И до переговоров о перемирии, и во время их, и по окончании война продолжалась. Сначала мы повели наступательные действия и неоднократно приходили под Смоленск, однако не могли осадить его и взять по недостатку воинских людей. Но с 1615 года инициатива военных действий перешла к полякам. Они отправили набегом на Русь знаменитого наездника пана Александра Лисовского с отрядом его лисовщиков. Отражать нападение Лисовского было поручено славному вождю Нижегородского ополчения князю Дмитрию Михайловичу Пожарскому. Лисовский, ворвавшийся в русские пределы, напал было на Брянск, но, отбитый от него, захватил Карачев, в котором и укрепился. Пожарский не медлил: он через Белев и Болхов устремился к Карачеву. Тогда Лисовский вышел из Карачева и «пошел верхнею дорогою к Орлу». Пожарский пошел к нему наперерез. Рати сошлись под Орлом «в воскресный день» и стали биться. Но москвичи дрогнули и побежали. Побежали даже и воеводы. Пожарский «не с великими людьми» с Лисовским «на многие часы мало руками не имаючися билися». Наконец, «видя свое неизможение, обернушася телегами и сидеша в обозе», Лисовский отступил на две версты.
Тем временем к шестистам храбрецам, бившимся против двух тысяч литовцев, стало подходить подкрепление – возвращались беглецы. Наиболее виновным «чиниша ту наказание». Собрав свое войско, Пожарский бросился в погоню за Лисовским. Тот быстро отступил к Кромам. Пожарский и тут настиг его.

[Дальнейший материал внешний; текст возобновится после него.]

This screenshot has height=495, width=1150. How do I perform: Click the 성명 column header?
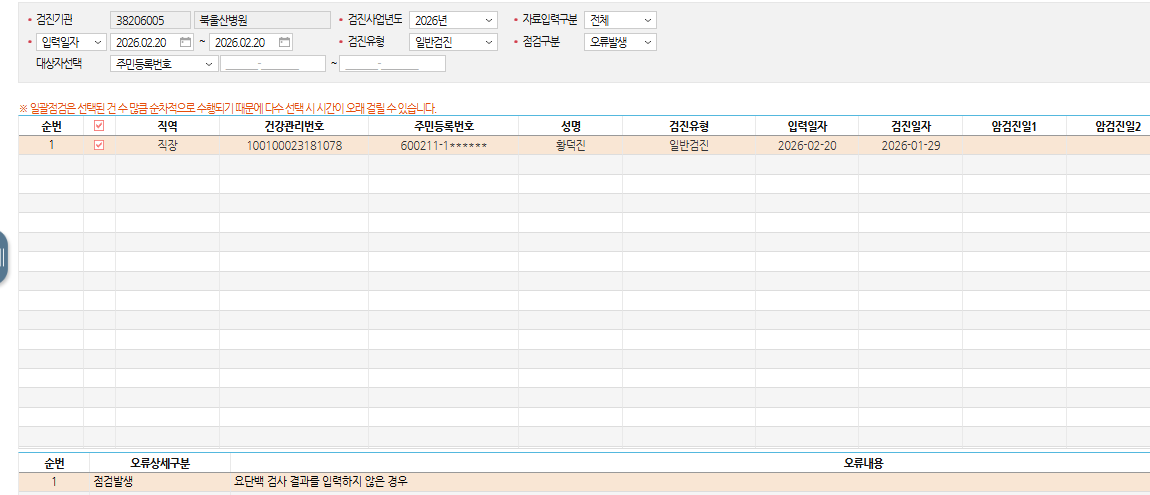(570, 126)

Тогда неутомимый литовский наездник в один день примчался к Волхову, сделав переход в сто пятьдесят верст, «едва Волхова не украдоша». Но храбрые воеводы отбились от Лисовского. Не то случилось в Белеве, где воеводы бежали. Город был захвачен и разорен. То же повторилось и в Перемышле, куда обратился Лисовский, потерпевший неудачу под Лихвиным от храброго воеводы Федора Стрешнева. Пожарский между тем стянул свои силы к Калуге и, получив в подкрепление казанскую рать, двинулся против Лисовского к Перемышлю, но по дороге «впаде в болезнь лютую». Храброго и распорядительного воеводу повезли в Калугу, а рать его бездействовала. Лисовский тогда двинулся к Ржеве Владимирской и сделал приступ к этому городу, затем приступил к Кашину и Угличу. Но силы его, видимо, таяли, и он скитался в Суздальском крае, уже не приступая к городам. Потом смелый наездник повернул к югу «в Тульския и Рязанския места», у Алексина имел столкновение с русскими войсками, но ускользнул от них и невредимо вышел в Северскую область389.